Session Chair: Bang Nguyen, University of Cambridge
Friends During Hard Times: Evidence from the Great Depression
Diego Garcia1, Tania Babina2, Geoffrey Tate3
1University of Colorado Boulder; 2Columbia University; 3UNC Chapel Hill
Discussant(s): Shawn Mobbs (University of Alabama)
We test whether network connections to other firms through executives and directors increase value by exploiting differences in survival rates in response to a common negative shock. We find that firms that had more connections on the eve of the 1929 financial market crash have higher 10-year survival rates during the Great Depression. Consistent with a financing channel, we find that the results are particularly strong for small firms, private firms and firms with small cash holdings relative to the sample median prior to the shock. Moreover, connections to cash-rich firms are stronger predictors of survival, overall and among financially constrained firms. Because of the greater segmentation of markets in the 1920s and 1930s than in modern data samples, we can mitigate the potential endogeneity of network connections at the time of the shock by exploiting variation in the local demand for directors’ services. We also find evidence that the information that flows through network links increases the odds that a firm will be acquired.

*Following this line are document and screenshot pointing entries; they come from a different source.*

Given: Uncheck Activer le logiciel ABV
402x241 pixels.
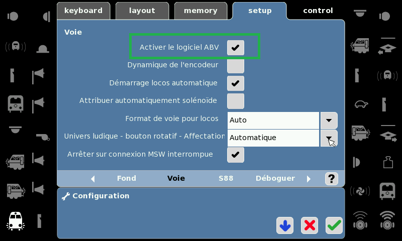Looking at the screenshot, I should (235, 48).
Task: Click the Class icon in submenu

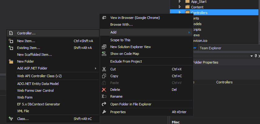Action: click(x=11, y=119)
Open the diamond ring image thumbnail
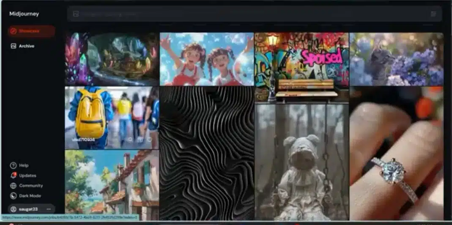Viewport: 452px width, 225px height. point(397,154)
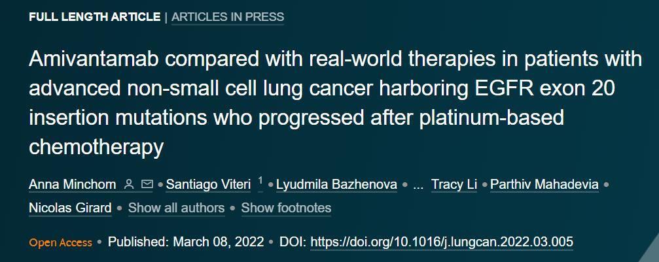Click the divider before Articles in Press
This screenshot has height=262, width=659.
pos(166,17)
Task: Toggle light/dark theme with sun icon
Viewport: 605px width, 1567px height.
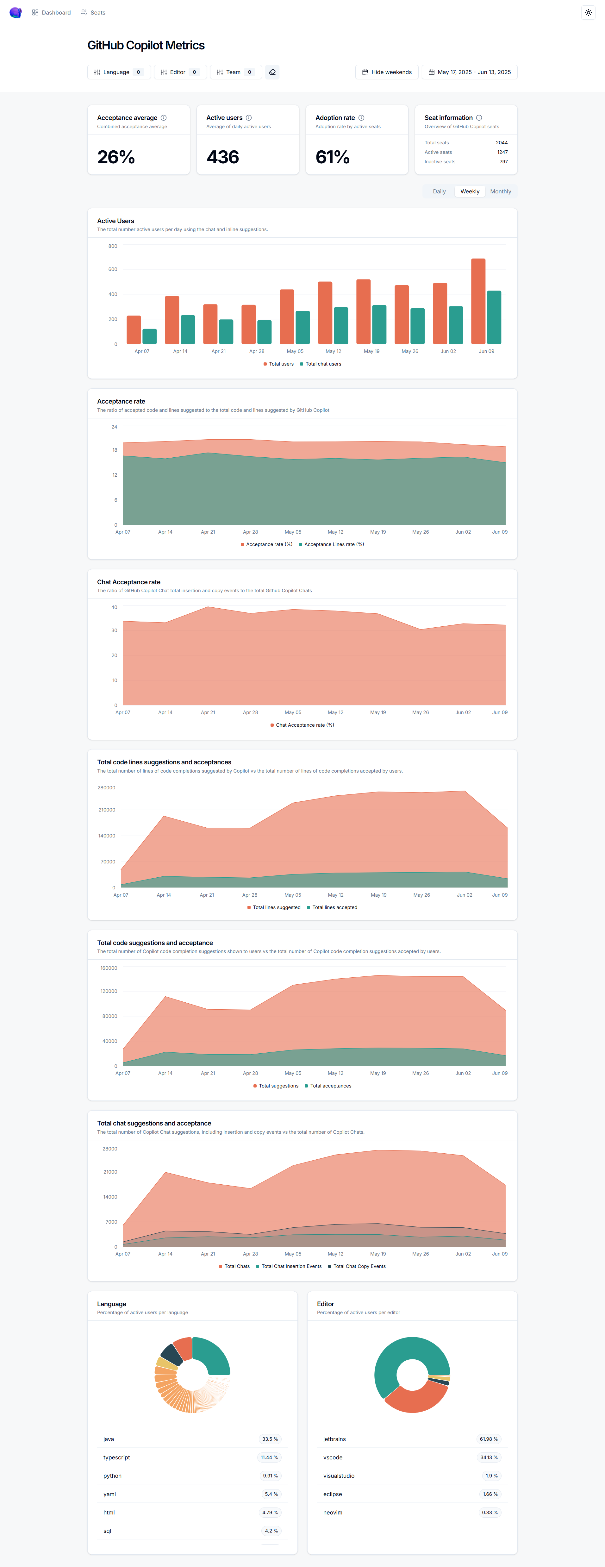Action: click(588, 12)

The Value of Labor Networks to Managers and Firms
Isaac Hacamo, Kristoph Kleiner
Discussant(s): Quoc-Anh Do (Sciences Po)
We examine the effect of labor networks on employment outcomes of middle-level managers, and whether these networks benefit or harm the firm’s acquisition of talent. To identify labor networks, we use exogenous connections established by a sample of workers that graduated from the MBA program at Indiana University from 1999 to 2013. These connections arise due to the random assignment of students into groups. We establish that a middle-level manager is significantly more likely to join a prestigious firm if her connection has prior employment experience with that firm, especially if her network is weak otherwise. Using measures of ability that are unobservable to potential employers, we find that firms also benefit, since they consistently hire a high-ability (rather than a low-ability individual) through labor networks. More generally, we determine a firm’s dependency on labor networks is primarily driven by geographic distance, while managers continue to rely on these networks for the first five years after graduation. Overall, our findings suggest that networks can improve hiring outcomes for both middle-level managers and their employers.

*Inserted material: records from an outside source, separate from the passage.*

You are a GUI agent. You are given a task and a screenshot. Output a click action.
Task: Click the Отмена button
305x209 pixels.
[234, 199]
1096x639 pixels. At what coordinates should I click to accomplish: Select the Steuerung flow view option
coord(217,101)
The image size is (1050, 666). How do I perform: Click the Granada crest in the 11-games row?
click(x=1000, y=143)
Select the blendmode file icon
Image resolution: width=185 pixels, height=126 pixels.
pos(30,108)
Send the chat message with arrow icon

This paper uses a social network framework to study information dissemination during activist campaigns. Actively managed funds whose managers are socially connected to the lead activist are more likely to increase their ownership in the target firm around the activist disclosure, and the likelihood is higher when the activist has a better track record. Connected institutions also earn significantly higher returns relative to non-connected funds. Connected funds as a whole substantially increase their holdings in the target, and their presence contributes to the activist's campaign success. Additional tests are performed to rule out alternative explanations such as fund manager ability or similarity in portfolio choices. This study contributes to the understanding of alliance building in hedge fund activism.